Tag: volume loss through pipe

Plumb it Right for Full Performance!

Published on by Jordan T ShouseLeave a comment

Many times when we provide the air consumption of an EXAIR product, we get a response like…. “I’ve got plenty of pressure, we run at around 100 PSIG”. While having the correct pressure available is important, it doesn’t make up for the volume requirement or SCFM (Standard Cubic Feet per Minute) needed to maintain that pressure. We commonly reference trying to supply water to a fire hose with a garden hose, it is the same principle, in regards to compressed air.

When looking to maintain an efficient compressed air system, it’s important that you use properly sized supply lines and fittings to  support the air demand (SCFM) of the point-of-use device. The smaller the ID and the longer the length of air supply line, it becomes more difficult for the air to travel through the system. Undersized supply lines or piping can sometimes be the biggest culprit in a compressed air system as they can lead to severe pressure drops or the loss of pressure from the compressor to the end use product.

Take for example our 18″ Super Air Knife. An 18″ Super Air Knife will consume 52.2 SCFM at 80 PSIG. We recommend using 1/2″ Schedule 40 pipe up to 10′ or 3/4″ pipe up to 50′. The reason you need to increase the pipe size after 10′ of run is that 1/2″ pipe can flow close to 100 SCFM up to 10′ but for a 50′ length it can only flow 42 SCFM. On the other hand, 3/4″ pipe is able to flow 100 SCFM up to 50′ so this will allow you to carry the volume needed to the inlet of the knife, without losing pressure through the line.
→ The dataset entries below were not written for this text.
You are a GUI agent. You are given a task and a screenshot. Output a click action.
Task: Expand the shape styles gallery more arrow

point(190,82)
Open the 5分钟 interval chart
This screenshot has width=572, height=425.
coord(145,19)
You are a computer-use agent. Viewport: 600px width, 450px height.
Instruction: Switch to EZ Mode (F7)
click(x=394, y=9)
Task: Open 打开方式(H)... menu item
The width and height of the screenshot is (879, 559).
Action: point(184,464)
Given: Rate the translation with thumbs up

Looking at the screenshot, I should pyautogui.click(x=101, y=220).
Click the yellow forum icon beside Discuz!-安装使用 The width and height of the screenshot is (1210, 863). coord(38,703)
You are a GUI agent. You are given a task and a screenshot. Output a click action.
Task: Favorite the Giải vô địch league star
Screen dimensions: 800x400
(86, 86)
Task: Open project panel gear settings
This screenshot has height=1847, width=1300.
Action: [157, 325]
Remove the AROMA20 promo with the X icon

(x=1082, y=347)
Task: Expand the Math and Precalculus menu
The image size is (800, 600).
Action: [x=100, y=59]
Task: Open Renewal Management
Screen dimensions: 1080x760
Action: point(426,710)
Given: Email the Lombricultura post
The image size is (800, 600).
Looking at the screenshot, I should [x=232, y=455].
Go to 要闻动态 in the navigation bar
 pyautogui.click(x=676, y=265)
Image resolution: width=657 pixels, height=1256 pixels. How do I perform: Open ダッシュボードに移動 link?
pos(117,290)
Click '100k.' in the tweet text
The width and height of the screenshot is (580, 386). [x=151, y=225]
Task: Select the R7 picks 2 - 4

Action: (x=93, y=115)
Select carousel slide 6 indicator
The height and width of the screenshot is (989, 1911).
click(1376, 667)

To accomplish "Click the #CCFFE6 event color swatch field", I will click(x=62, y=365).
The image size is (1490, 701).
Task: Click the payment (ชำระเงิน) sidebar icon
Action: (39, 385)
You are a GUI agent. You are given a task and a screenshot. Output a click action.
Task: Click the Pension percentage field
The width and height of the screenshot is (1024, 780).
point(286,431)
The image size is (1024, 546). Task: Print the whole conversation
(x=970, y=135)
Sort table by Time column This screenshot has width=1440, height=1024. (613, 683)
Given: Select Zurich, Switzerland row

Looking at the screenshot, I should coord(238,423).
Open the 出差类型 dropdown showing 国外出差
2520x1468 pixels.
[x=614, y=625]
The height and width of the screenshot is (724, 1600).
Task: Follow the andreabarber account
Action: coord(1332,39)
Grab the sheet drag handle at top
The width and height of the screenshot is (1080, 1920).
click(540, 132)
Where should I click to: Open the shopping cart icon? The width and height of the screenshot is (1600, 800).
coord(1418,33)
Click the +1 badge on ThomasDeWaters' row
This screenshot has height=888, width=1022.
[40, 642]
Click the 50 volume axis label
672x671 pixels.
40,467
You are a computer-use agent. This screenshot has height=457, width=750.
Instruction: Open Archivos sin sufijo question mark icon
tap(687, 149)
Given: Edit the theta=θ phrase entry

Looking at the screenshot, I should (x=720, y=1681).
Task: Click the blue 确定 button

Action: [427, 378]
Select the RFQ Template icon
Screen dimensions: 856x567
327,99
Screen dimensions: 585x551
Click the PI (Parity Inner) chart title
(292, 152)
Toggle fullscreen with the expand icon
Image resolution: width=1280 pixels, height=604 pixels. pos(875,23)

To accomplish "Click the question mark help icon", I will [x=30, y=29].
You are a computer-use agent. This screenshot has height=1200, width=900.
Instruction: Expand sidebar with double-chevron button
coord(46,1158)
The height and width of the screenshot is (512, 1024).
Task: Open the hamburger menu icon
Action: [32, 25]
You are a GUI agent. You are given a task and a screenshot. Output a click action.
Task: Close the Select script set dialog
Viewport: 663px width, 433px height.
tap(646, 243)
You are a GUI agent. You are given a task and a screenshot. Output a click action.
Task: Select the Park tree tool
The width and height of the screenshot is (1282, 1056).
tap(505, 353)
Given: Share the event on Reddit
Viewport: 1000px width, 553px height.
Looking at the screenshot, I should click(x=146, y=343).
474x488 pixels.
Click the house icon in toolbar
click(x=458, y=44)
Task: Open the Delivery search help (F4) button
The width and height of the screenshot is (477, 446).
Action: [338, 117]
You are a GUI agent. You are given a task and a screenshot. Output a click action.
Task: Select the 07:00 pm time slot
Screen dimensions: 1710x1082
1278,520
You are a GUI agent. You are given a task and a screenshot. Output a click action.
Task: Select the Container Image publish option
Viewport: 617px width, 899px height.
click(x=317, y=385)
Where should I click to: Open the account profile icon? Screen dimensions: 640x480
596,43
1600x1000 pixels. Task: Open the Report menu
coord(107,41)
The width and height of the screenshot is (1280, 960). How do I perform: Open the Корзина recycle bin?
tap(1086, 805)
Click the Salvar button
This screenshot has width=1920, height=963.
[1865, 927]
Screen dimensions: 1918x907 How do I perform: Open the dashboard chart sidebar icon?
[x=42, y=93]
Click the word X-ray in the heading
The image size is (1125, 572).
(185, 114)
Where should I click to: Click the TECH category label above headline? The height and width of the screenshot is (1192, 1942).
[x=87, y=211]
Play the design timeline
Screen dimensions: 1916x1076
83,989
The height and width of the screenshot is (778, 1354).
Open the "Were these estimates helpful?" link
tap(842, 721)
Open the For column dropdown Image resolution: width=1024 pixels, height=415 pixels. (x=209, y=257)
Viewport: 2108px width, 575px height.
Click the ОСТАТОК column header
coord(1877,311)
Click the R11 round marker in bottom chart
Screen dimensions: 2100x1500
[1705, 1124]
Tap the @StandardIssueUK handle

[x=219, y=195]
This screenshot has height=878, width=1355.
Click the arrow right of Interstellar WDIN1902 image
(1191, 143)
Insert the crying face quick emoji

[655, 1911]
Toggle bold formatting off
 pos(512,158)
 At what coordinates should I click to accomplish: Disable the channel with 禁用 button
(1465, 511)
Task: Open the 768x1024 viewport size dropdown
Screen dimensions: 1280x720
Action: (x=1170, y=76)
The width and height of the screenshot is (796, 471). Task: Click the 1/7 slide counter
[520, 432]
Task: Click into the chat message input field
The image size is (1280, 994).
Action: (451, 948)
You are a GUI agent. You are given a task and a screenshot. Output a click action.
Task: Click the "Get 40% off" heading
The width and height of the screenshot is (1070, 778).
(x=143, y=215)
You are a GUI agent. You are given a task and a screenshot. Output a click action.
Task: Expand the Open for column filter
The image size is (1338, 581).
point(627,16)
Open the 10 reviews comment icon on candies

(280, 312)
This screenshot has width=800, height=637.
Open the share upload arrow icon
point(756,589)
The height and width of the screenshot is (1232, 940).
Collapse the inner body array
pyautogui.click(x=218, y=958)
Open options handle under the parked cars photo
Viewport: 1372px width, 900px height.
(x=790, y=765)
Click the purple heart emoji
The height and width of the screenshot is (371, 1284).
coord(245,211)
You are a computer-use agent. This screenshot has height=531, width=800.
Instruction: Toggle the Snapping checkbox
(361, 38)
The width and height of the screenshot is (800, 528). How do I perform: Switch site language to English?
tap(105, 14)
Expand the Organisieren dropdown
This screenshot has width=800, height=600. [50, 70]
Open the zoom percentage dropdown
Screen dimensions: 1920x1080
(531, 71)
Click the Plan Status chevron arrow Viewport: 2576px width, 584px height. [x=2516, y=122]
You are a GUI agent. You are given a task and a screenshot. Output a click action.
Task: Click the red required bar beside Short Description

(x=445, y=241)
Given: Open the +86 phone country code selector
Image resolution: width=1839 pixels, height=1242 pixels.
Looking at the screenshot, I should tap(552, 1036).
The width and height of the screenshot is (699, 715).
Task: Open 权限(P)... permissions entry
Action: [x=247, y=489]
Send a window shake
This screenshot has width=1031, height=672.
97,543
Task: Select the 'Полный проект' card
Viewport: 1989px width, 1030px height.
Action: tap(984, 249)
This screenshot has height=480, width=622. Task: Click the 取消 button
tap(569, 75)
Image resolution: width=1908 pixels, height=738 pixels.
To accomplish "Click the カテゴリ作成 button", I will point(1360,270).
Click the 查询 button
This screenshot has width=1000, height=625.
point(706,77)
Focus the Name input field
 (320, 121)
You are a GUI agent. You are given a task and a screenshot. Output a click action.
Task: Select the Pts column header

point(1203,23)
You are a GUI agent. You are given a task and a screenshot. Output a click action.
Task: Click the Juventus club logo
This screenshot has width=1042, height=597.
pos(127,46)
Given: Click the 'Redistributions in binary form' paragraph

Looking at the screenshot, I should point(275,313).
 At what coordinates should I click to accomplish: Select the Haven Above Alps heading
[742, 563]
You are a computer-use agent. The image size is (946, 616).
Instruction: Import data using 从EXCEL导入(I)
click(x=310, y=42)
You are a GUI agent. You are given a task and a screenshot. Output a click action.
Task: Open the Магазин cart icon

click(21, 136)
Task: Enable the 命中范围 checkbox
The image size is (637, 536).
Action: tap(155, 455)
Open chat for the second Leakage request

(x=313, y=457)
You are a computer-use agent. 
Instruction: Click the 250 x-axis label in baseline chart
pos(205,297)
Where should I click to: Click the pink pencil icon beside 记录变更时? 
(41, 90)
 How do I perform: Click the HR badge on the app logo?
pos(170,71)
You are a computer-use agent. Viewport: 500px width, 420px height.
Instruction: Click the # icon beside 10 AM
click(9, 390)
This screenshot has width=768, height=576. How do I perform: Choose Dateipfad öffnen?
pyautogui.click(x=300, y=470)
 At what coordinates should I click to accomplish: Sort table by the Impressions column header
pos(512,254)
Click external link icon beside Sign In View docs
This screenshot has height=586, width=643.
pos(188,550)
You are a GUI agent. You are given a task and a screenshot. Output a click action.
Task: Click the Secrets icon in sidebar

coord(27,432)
Pipe size chart for the Super Air Knife

Another problem area is using restrictive fittings, like quick disconnects. While this may be useful with common everyday pneumatic tools, like an impact wrench or nail gun, they can severely limit the volumetric flow to a device requiring more air , like a longer length air knife.

1/4″ Quick Connect

For example, looking at the above 1/4″ quick disconnect, the ID of the fitting is much smaller than the NPT connection size. In this case, it is measuring close to .192″. If you were using a device like our Super Air Knife that features 1/4″ FNPT inlets, even though you are providing the correct thread size, the small inside diameter of the quick disconnect causes too much of a restriction for the volume (SCFM) required to properly support the knife, resulting in a pressure drop through the line, reducing the overall performance.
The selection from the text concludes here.